··· Document section

Thank you again Todd.
Take Care
April 8, 2008 - 8:41pmThis Comment
I want to thank you for such a kind message. There's a lot to be said for healing power of sharing.
That's what I've discovered by posting my story.
Part 2 will be posted some time this week.
It still doesn't seem real. Part 2 is the reason I ended up finding myself here at EmpowHer. It's my introduction to advocating for someone's life.
-Todd
April 7, 2008 - 12:20pmThis Comment
My grandparents were like parents to me, so to watch this secret unfold for the 2nd generation was the most painful thing I ever experienced.
And yet I felt like I had an obligation to be there for both of them so they didn't do what their parents did. You know, I was trying to protect them from passing suicide on down the family tree.
So when I heard my grandfather making strange comments, I didn't leave his sight and slept at the foot of his bed, just so I could be their for him.
I guess it's at the foot of his bed where Part 2 starts and my life really changed.

······
··· Dataset

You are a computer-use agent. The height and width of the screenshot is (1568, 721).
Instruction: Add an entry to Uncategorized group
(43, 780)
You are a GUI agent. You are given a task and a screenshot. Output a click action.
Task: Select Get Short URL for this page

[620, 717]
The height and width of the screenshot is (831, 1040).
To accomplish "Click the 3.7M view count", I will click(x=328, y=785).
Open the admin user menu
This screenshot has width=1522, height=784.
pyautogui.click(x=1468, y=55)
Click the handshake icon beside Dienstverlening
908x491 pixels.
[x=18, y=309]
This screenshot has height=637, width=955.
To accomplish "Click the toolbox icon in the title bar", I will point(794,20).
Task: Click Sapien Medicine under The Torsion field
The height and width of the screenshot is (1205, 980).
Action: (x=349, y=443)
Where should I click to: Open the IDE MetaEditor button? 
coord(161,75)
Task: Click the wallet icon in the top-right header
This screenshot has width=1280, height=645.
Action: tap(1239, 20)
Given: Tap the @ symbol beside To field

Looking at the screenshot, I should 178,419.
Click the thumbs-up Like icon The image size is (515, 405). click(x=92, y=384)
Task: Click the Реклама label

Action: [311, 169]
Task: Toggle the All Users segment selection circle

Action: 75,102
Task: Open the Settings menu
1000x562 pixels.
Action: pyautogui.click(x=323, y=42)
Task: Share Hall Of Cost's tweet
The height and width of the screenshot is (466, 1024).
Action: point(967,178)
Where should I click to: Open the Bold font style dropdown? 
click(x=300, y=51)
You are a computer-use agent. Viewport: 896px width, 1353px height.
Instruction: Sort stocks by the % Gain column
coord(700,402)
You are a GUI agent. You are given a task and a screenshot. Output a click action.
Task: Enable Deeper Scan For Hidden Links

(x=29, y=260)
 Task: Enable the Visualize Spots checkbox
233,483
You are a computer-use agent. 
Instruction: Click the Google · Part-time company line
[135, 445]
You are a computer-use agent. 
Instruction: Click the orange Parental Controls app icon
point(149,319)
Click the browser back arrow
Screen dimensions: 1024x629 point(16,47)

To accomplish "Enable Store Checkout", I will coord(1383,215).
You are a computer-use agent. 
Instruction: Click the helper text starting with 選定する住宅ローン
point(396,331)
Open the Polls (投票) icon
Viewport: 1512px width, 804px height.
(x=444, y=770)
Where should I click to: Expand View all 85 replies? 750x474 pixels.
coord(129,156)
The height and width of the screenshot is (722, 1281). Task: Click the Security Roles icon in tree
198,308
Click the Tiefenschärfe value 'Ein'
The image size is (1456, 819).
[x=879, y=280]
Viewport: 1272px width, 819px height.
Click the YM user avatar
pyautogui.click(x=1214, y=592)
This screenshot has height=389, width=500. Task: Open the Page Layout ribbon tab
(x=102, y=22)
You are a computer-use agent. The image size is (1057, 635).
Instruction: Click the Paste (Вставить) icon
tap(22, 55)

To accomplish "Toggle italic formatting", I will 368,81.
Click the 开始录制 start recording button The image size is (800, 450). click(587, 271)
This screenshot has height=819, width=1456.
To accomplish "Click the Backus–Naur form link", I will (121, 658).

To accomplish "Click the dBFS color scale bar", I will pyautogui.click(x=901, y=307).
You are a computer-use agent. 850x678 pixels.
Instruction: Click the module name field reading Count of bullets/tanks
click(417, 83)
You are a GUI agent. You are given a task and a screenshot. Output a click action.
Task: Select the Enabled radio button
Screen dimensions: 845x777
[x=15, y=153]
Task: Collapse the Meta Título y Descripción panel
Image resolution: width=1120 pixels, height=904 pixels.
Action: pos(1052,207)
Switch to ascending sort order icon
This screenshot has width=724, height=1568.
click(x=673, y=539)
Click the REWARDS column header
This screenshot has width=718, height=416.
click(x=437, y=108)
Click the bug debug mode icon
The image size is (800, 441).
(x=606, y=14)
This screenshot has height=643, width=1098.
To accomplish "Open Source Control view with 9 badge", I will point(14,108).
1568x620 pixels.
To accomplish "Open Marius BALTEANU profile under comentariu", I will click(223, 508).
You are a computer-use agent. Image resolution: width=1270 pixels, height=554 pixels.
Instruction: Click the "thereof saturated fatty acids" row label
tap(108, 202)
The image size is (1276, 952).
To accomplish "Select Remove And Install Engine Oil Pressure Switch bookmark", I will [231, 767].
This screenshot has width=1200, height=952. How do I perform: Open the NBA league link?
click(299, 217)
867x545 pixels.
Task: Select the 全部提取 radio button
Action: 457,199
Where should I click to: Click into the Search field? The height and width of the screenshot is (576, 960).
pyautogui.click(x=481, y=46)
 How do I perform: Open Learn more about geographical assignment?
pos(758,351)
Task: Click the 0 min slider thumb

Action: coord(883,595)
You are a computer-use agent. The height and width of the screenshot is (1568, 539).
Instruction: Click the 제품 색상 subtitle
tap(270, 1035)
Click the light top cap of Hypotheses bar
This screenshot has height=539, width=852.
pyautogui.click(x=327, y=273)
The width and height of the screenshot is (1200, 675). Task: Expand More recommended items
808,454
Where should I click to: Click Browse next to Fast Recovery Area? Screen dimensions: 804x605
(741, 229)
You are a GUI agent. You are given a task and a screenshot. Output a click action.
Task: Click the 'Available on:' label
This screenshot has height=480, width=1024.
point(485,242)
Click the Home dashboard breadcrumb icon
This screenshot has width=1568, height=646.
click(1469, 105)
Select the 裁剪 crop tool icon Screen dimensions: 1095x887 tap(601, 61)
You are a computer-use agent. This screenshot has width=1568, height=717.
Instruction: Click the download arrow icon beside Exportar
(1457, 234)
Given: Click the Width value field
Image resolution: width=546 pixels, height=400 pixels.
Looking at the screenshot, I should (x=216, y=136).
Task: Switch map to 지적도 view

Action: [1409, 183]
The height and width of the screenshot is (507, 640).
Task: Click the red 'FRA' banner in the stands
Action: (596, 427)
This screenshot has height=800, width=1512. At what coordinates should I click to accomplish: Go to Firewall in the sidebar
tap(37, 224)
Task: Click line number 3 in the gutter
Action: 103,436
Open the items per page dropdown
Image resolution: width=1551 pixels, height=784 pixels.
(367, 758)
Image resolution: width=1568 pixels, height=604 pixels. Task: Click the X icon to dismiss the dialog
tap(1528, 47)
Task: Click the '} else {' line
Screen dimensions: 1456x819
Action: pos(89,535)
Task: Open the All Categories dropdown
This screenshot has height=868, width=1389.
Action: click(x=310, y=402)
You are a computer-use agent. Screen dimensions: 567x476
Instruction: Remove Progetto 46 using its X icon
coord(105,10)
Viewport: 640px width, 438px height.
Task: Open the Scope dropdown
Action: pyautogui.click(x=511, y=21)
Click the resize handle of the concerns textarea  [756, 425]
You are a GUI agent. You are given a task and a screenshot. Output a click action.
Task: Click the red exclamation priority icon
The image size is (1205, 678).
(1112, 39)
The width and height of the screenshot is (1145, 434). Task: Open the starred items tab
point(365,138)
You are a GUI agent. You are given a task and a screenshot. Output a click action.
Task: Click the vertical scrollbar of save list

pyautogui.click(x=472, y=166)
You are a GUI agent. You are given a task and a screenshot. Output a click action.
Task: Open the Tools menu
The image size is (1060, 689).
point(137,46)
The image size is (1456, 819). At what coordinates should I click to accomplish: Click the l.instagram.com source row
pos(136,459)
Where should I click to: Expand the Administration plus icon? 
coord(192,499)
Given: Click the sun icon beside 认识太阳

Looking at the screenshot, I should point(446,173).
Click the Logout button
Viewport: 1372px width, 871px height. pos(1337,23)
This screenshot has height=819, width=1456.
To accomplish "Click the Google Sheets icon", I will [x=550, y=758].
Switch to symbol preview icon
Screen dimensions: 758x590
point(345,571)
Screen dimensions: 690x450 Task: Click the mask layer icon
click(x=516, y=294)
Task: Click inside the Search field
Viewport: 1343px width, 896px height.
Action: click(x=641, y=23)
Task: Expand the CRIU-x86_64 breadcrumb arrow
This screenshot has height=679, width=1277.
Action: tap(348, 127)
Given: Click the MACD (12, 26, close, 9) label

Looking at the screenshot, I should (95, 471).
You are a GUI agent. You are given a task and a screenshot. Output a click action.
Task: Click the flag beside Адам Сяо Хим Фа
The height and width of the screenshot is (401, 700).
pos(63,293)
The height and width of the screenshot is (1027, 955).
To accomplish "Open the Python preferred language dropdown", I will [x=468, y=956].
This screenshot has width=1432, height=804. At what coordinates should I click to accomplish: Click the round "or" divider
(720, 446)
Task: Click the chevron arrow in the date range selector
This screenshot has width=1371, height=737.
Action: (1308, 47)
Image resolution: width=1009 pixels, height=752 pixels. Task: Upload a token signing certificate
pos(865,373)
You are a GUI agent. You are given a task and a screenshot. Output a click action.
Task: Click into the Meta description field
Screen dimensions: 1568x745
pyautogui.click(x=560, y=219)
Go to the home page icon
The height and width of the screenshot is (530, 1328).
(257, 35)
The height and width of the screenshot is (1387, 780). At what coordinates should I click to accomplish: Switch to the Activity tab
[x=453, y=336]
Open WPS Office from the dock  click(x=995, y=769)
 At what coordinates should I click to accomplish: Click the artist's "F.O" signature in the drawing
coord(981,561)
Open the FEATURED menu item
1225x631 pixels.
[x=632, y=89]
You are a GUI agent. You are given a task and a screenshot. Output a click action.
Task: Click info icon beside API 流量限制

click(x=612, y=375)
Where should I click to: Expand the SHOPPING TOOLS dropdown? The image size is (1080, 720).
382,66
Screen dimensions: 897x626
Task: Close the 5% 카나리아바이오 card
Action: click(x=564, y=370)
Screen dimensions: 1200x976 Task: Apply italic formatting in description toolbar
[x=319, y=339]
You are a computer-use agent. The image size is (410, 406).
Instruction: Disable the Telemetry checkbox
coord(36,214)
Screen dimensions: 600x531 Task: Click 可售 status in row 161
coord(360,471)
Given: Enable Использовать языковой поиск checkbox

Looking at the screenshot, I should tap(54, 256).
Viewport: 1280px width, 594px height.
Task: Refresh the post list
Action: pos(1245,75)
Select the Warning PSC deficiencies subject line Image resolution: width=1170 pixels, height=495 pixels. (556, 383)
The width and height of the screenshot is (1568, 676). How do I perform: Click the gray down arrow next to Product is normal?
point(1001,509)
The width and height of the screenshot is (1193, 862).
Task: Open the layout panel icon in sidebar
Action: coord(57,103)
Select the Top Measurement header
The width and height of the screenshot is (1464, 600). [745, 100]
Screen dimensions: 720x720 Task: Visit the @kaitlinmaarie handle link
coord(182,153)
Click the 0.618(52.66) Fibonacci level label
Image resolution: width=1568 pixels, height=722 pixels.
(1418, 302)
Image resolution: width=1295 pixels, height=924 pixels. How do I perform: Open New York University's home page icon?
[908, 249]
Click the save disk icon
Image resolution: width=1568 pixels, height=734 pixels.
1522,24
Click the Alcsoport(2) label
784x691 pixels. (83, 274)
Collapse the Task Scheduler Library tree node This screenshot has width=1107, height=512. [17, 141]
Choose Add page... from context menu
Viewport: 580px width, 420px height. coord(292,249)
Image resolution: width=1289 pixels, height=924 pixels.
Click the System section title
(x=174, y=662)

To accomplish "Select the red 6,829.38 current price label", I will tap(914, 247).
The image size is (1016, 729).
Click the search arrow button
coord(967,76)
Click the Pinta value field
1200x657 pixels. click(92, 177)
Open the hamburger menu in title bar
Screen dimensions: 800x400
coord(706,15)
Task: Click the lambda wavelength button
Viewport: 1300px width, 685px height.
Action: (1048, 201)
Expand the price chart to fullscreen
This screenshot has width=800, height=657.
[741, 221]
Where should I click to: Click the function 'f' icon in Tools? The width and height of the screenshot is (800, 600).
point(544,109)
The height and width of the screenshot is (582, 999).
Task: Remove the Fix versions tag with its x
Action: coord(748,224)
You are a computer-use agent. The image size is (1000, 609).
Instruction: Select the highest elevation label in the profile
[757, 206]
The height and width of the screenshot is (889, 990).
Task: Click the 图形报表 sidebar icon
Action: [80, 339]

······

Please answer from the comments: where did the writer sleep after hearing the grandfather make strange comments? The data is separate material from the comments.

§ Finished task
At the foot of the grandfather's bed.